### To do
Once the line with "Instruction: Click the" is found, write it out along with each later line exactly, through the end of the entries, skipping every picture.

[Saved entries]
● ● ● ● ●
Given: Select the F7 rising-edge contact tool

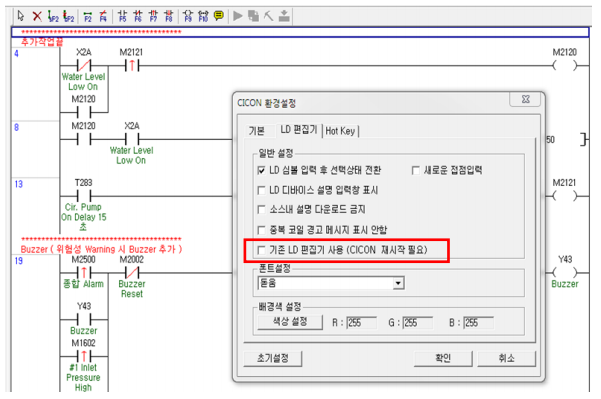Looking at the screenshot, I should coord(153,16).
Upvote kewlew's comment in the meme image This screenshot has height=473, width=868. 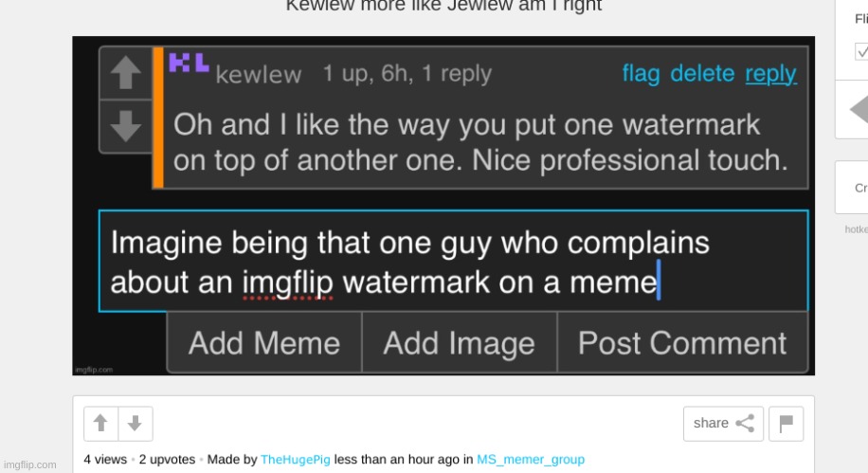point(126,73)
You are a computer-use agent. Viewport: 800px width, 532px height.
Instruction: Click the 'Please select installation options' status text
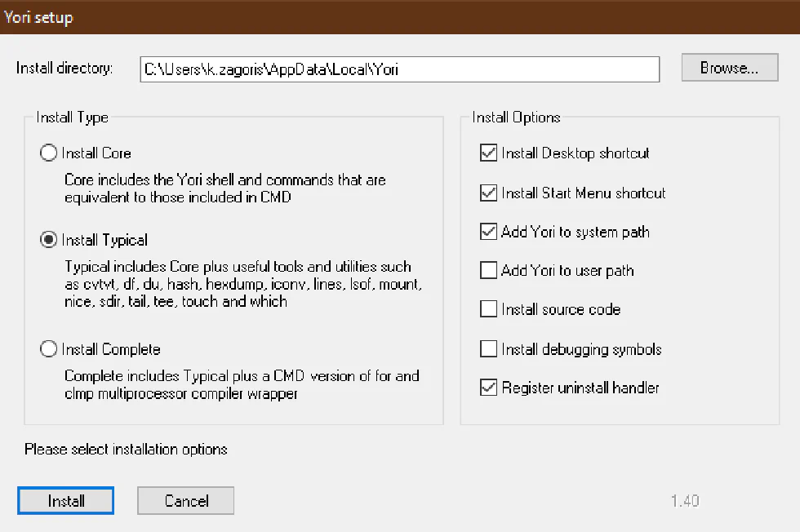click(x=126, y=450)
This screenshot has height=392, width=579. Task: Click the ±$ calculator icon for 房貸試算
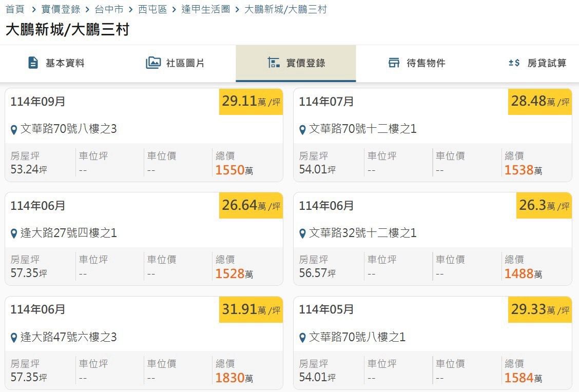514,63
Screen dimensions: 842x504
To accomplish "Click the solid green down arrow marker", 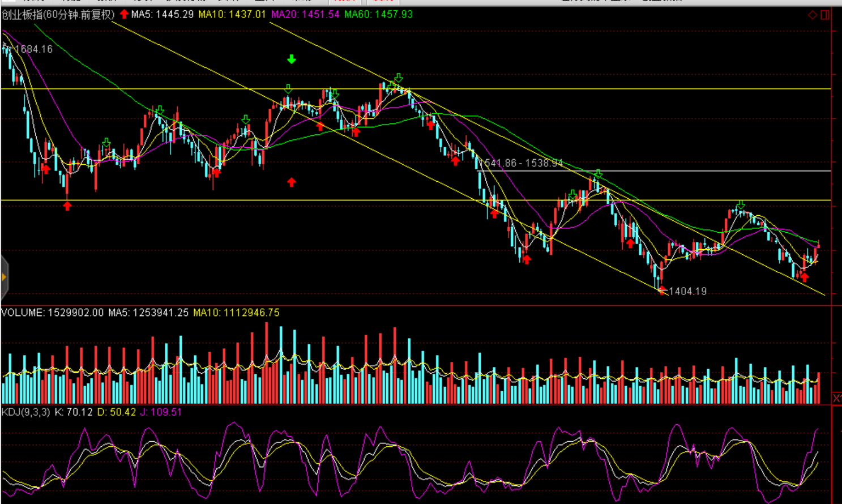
● ● ● ● ●
### Solution to this task
Instruction: Click the 'Please select installation options' status text
click(x=126, y=450)
This screenshot has height=392, width=579. Task: Click the ±$ calculator icon for 房貸試算
514,63
Screen dimensions: 842x504
To accomplish "Click the solid green down arrow marker", 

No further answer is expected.